Investigação

Cães braquicefálicos ou com mais de 50 kg mais propensos a doenças relacionadas com o calor

Traqueostomia em cães com colapso laríngeo grave: quais os resultados a longo prazo em cães braquicéfalos?

Os cães braquicefálicos e os cães com mais de 50 kg são os mais suscetíveis de desenvolverem doenças relacionadas com o calor, de acordo com o estudo Incidence and risk factors for heat-related illness (heatstroke) in UK dogs under primary veterinary care in 2016 ,realizado pela Universidade de Nottingham Trent, no Reino Unido.

O estudo em questão, referido numa publicação da Animal’s Health, avaliou a propensão de alguns cães para desenvolverem doenças relacionadas com o calor e os resultados apontaram que os mais velhos, mais pesados (acima de 50 kg) e os braquicefálicos, têm um risco mais elevado de desenvolver doenças relacionadas com o calor.

Emily Hall, investigadora da Faculdade de Ciências Animais, Rurais e Ambientais da Universidade de Nottingham Trent, investigou a incidência de golpes de calor em cães, recorrendo aos registos eletrónicos anónimos de 905 543 cães que foram ao veterinário no Reino Unido em 2016, incluindo 395 (0,04%) casos confirmados de doenças relacionadas com o calor, dos quais 56 foram fatais, com uma taxa de mortalidade de 14,18%.

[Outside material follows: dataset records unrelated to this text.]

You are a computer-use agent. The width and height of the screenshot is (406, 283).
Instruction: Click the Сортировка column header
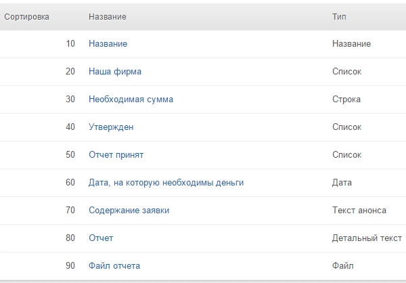(x=27, y=16)
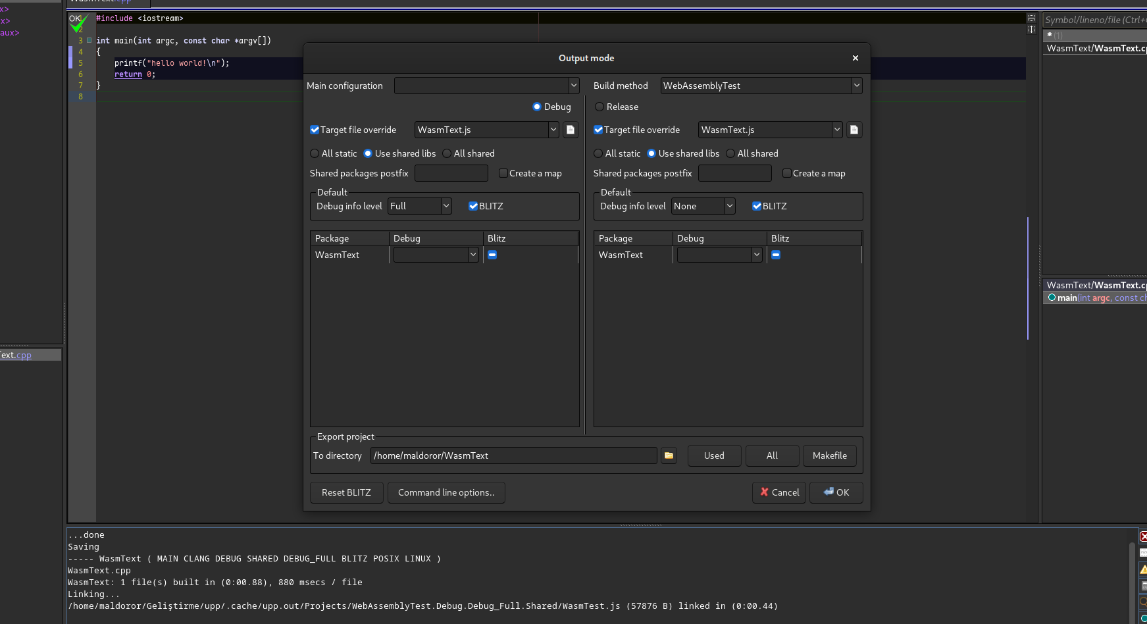
Task: Click the Makefile export button
Action: click(x=829, y=455)
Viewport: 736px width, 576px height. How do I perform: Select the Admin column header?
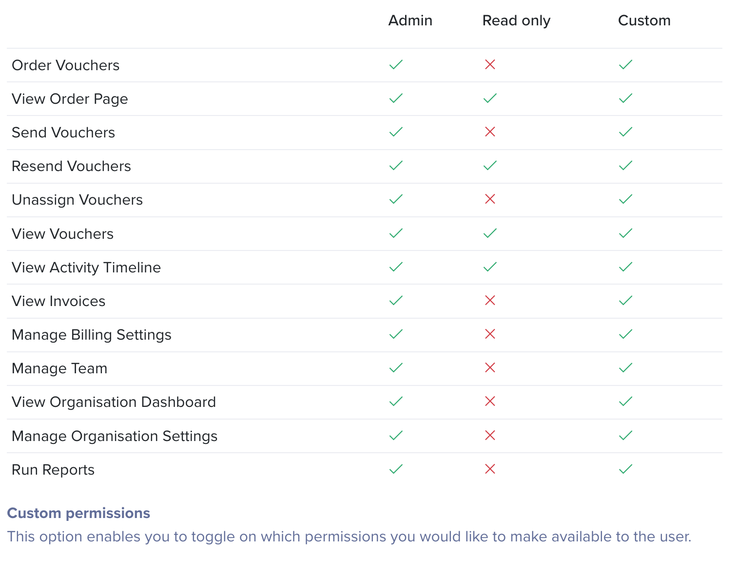410,20
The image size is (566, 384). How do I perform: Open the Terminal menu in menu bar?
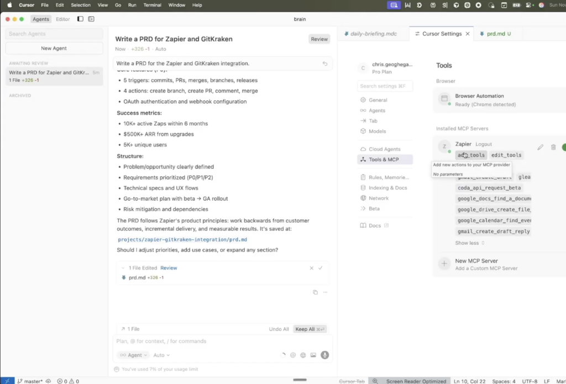pyautogui.click(x=153, y=5)
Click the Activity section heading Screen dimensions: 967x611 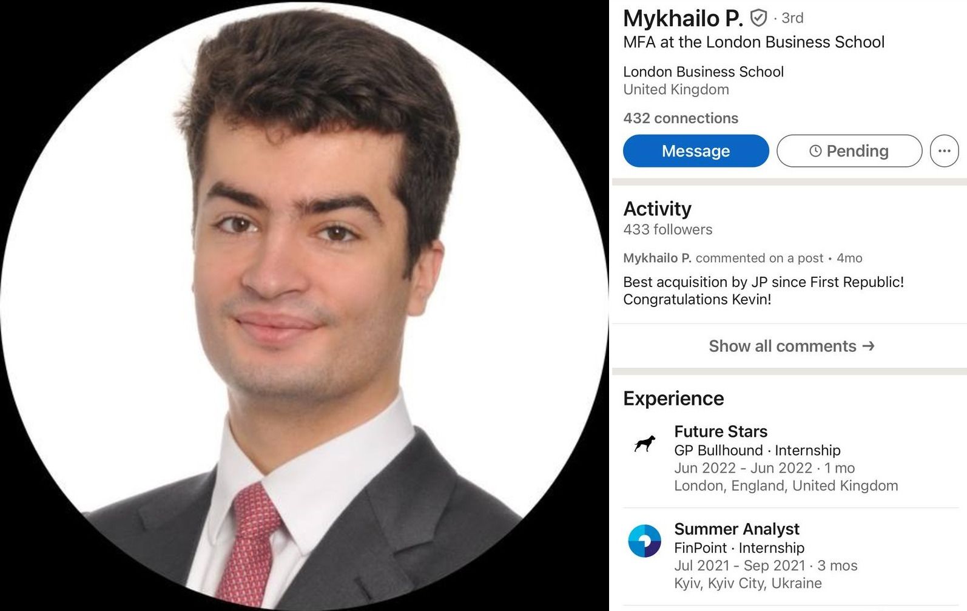point(658,209)
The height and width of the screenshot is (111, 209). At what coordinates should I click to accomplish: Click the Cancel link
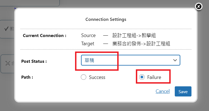[x=162, y=91]
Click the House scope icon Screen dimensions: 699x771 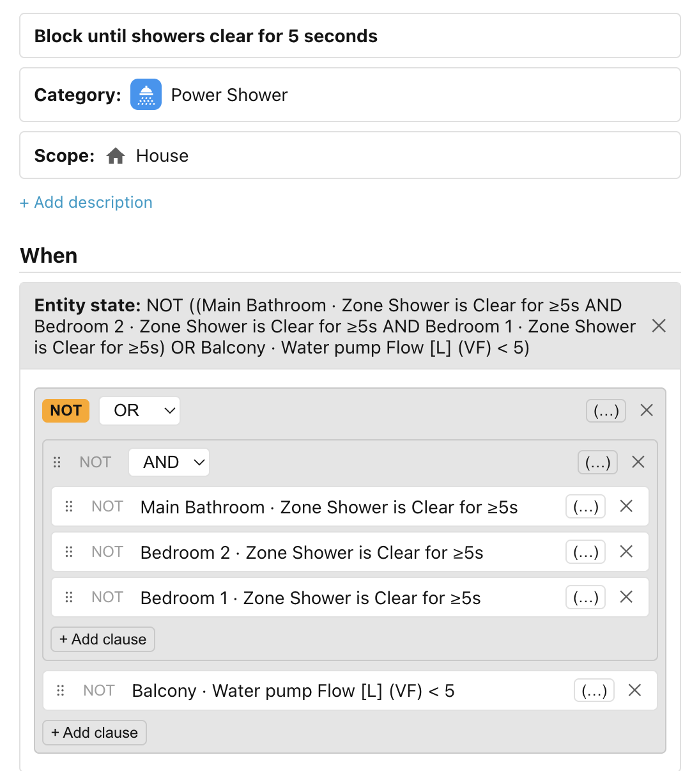116,156
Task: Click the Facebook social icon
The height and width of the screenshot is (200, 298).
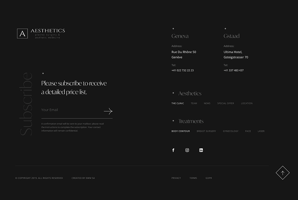Action: tap(173, 150)
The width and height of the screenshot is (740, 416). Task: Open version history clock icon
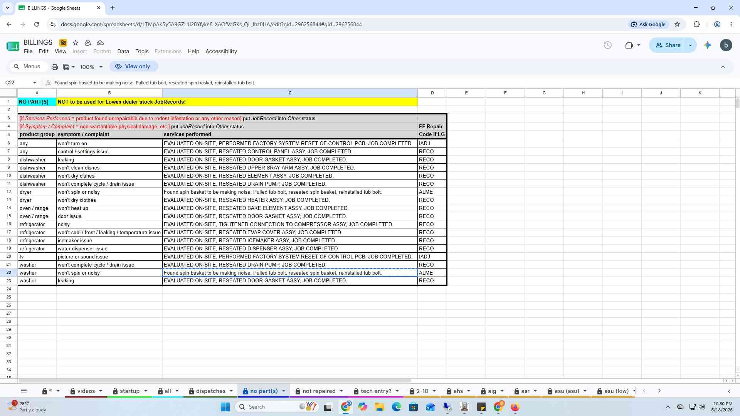[x=607, y=45]
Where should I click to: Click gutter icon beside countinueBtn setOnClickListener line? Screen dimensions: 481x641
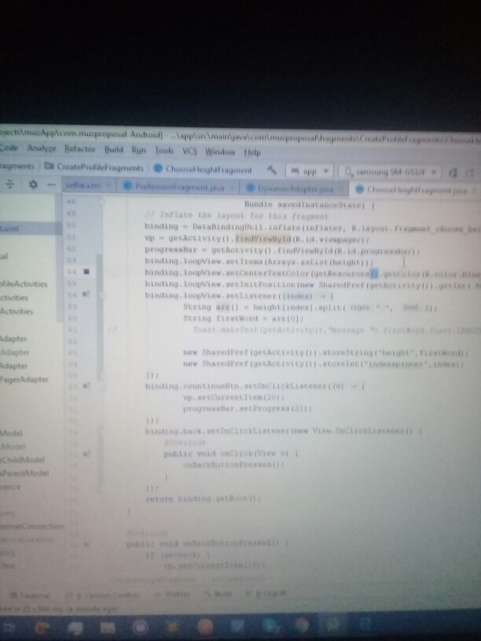coord(85,387)
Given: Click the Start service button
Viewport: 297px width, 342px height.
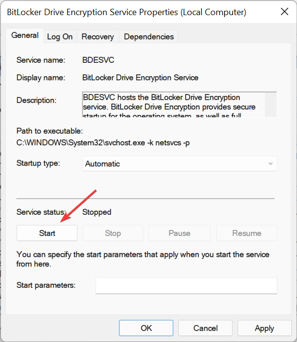Looking at the screenshot, I should (x=47, y=233).
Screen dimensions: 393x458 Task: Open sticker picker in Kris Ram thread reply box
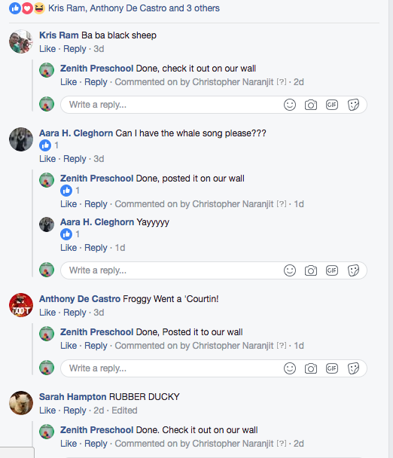pyautogui.click(x=353, y=105)
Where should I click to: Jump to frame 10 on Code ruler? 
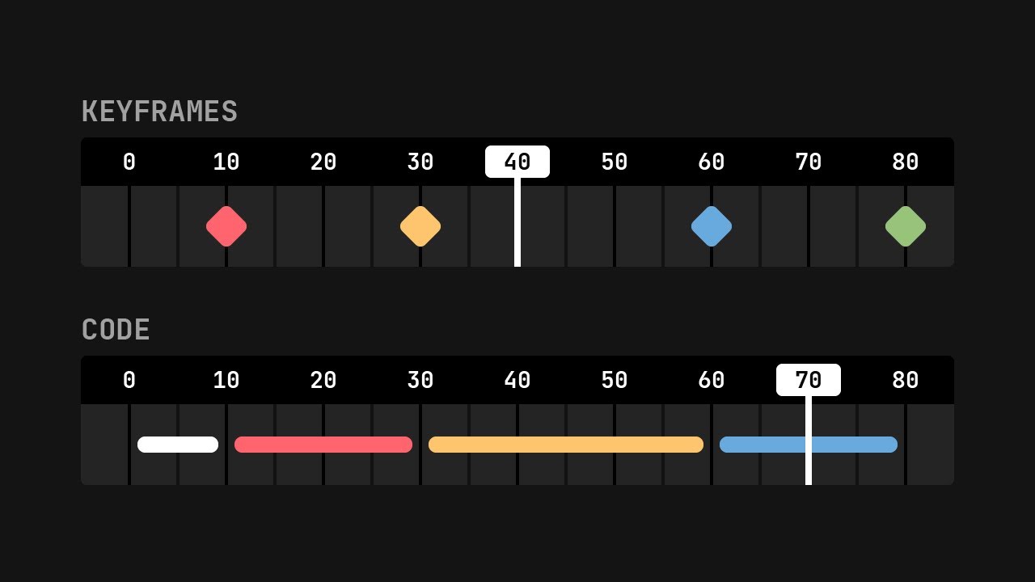point(226,381)
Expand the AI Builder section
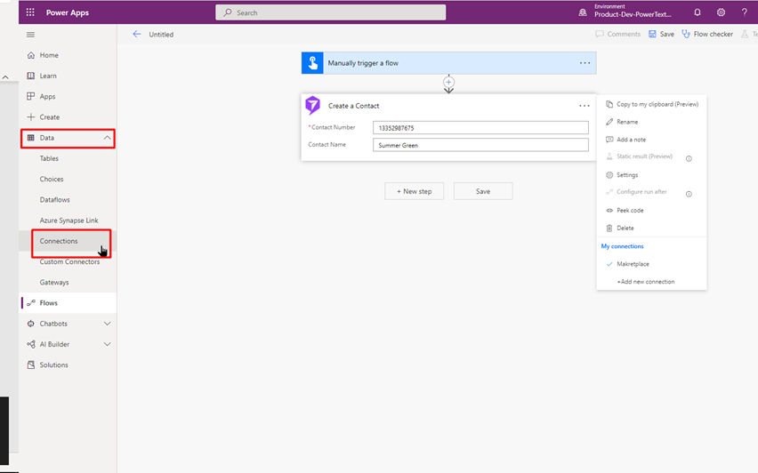The width and height of the screenshot is (758, 473). point(107,344)
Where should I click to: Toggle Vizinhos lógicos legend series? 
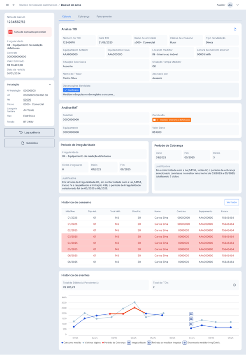click(x=92, y=343)
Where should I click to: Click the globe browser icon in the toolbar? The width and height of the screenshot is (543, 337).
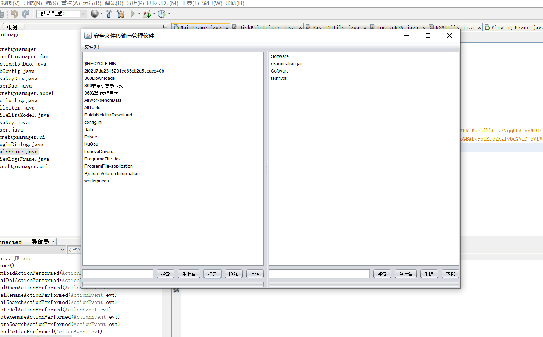point(95,14)
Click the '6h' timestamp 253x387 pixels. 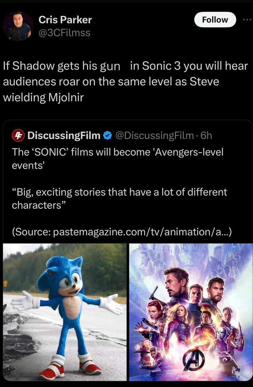(207, 136)
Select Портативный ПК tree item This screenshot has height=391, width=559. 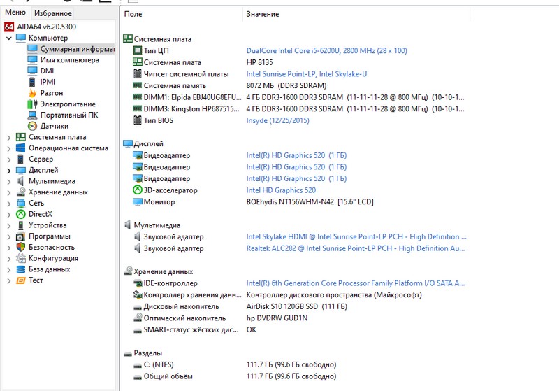[x=68, y=115]
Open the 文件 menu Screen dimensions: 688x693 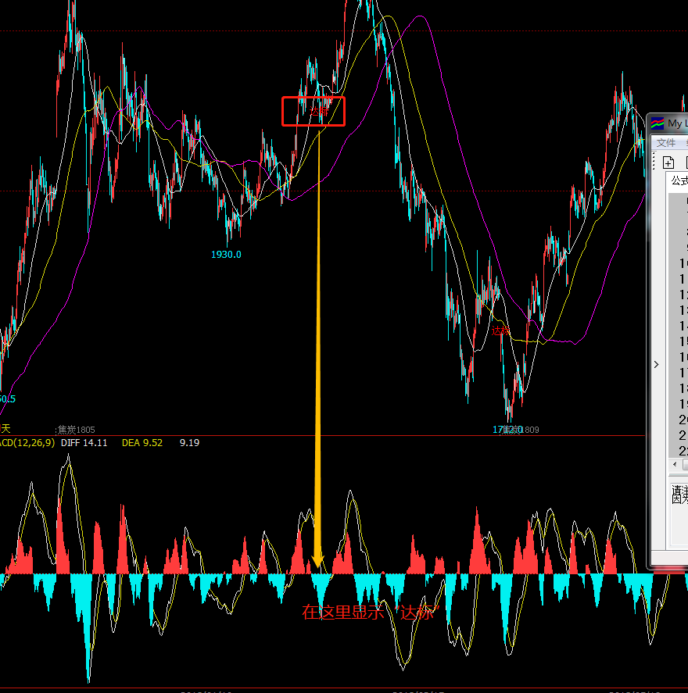(666, 143)
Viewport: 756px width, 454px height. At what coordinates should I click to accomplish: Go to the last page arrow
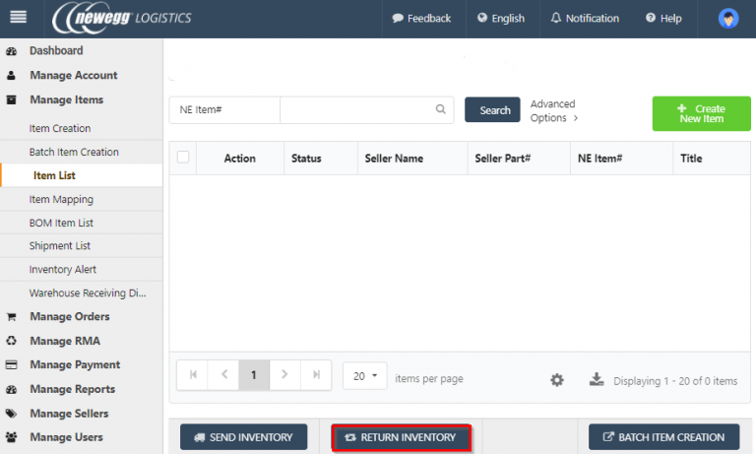(x=316, y=375)
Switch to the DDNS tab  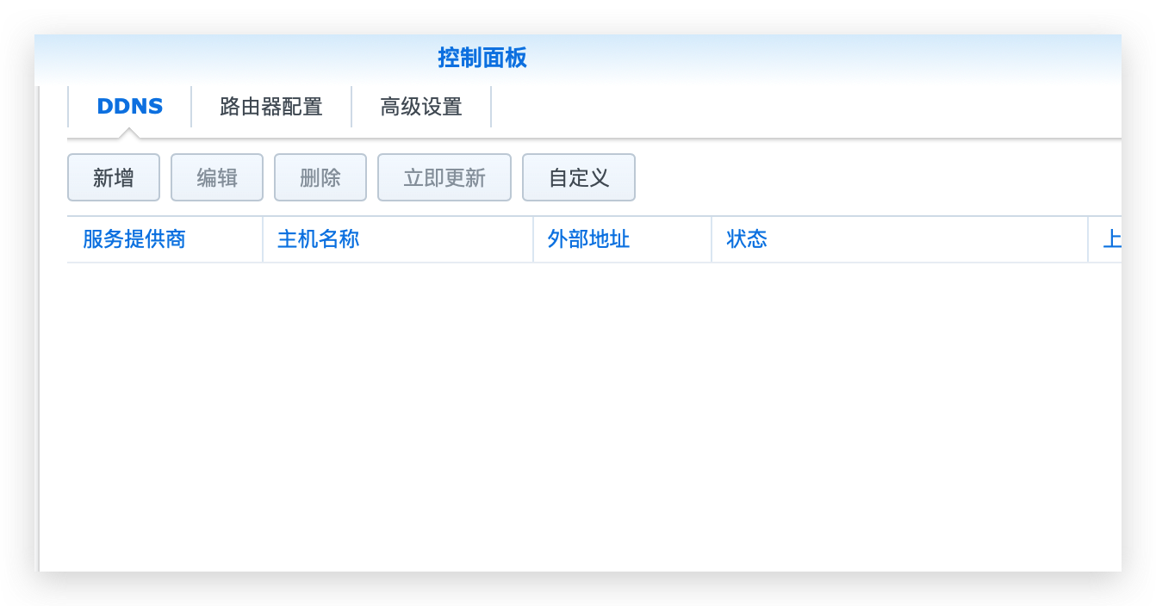coord(129,107)
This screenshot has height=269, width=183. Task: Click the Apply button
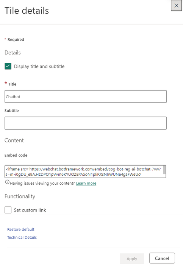[132, 258]
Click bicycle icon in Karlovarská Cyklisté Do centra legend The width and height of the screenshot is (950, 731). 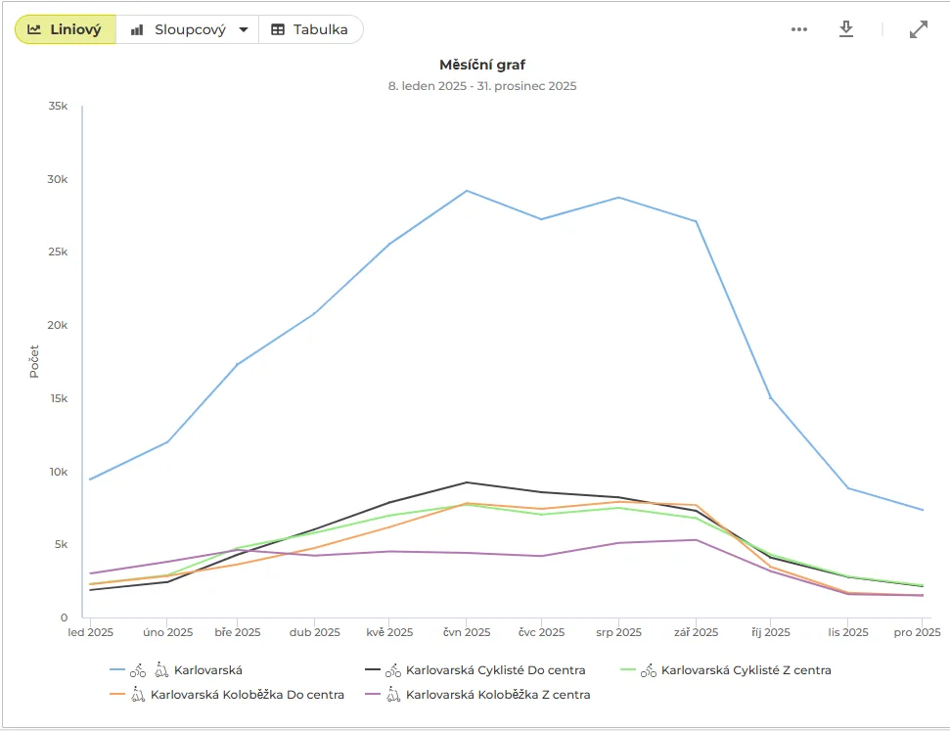pos(393,670)
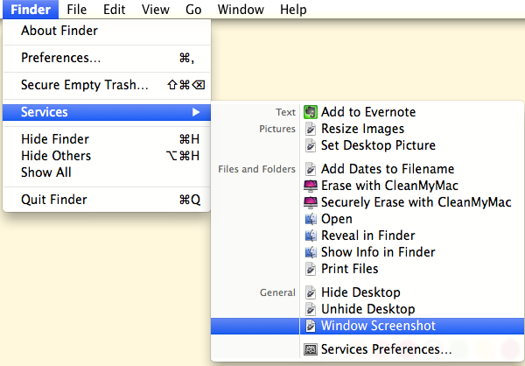
Task: Open the File menu
Action: [x=77, y=10]
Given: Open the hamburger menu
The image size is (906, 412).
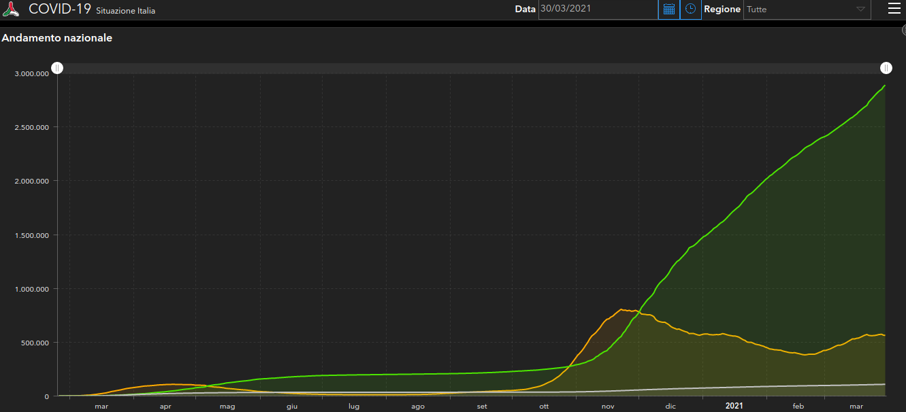Looking at the screenshot, I should [x=894, y=9].
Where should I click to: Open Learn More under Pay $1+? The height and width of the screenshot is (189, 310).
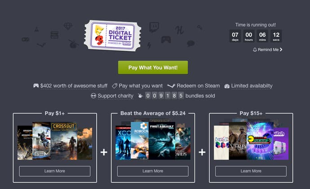click(55, 171)
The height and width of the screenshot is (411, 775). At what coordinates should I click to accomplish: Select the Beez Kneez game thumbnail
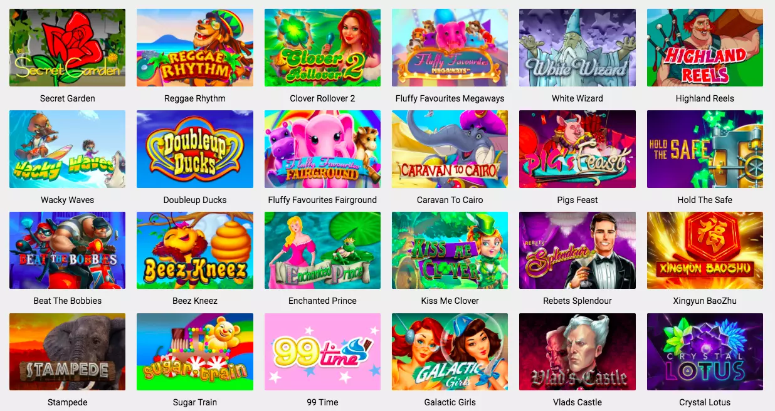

De acordo com os dados, os cães com um peso corporal igual ou superior à média da sua raça eram 1,42 vezes mais suscetíveis de contrair doenças relacionadas com o calor do que os cães com um peso corporal inferior à média da sua raça.

Independentemente do peso médio na raça, os cães com 50 kg ou mais também eram 3,42 vezes mais suscetíveis de sofrer de doenças relacionadas com o calor do que os cães com menos de 10 kg.

Além do peso, o fator da idade também influencia a incidência destas doenças. Os cães com idades entre os seis e os oito anos e os maiores de 12 anos tinham 1,53 e 1,75 vezes, respetivamente, mais probabilidades de desenvolver doenças relacionadas com o calor, do que cães com menos de dois anos de idade.

No caso das raças, os cães braquicefálicos, como pugs e bulldogs franceses, tinham 2,10 vezes mais probabilidades do que os cães com traços normais. Também os cães de raça pura tinham 1,86 vezes mais probabilidades de sofrer deste tipo de doenças do que rafeiros.

O estudo destaca assim, a importância de manter um peso corporal saudável e criação para uma boa função respiratória.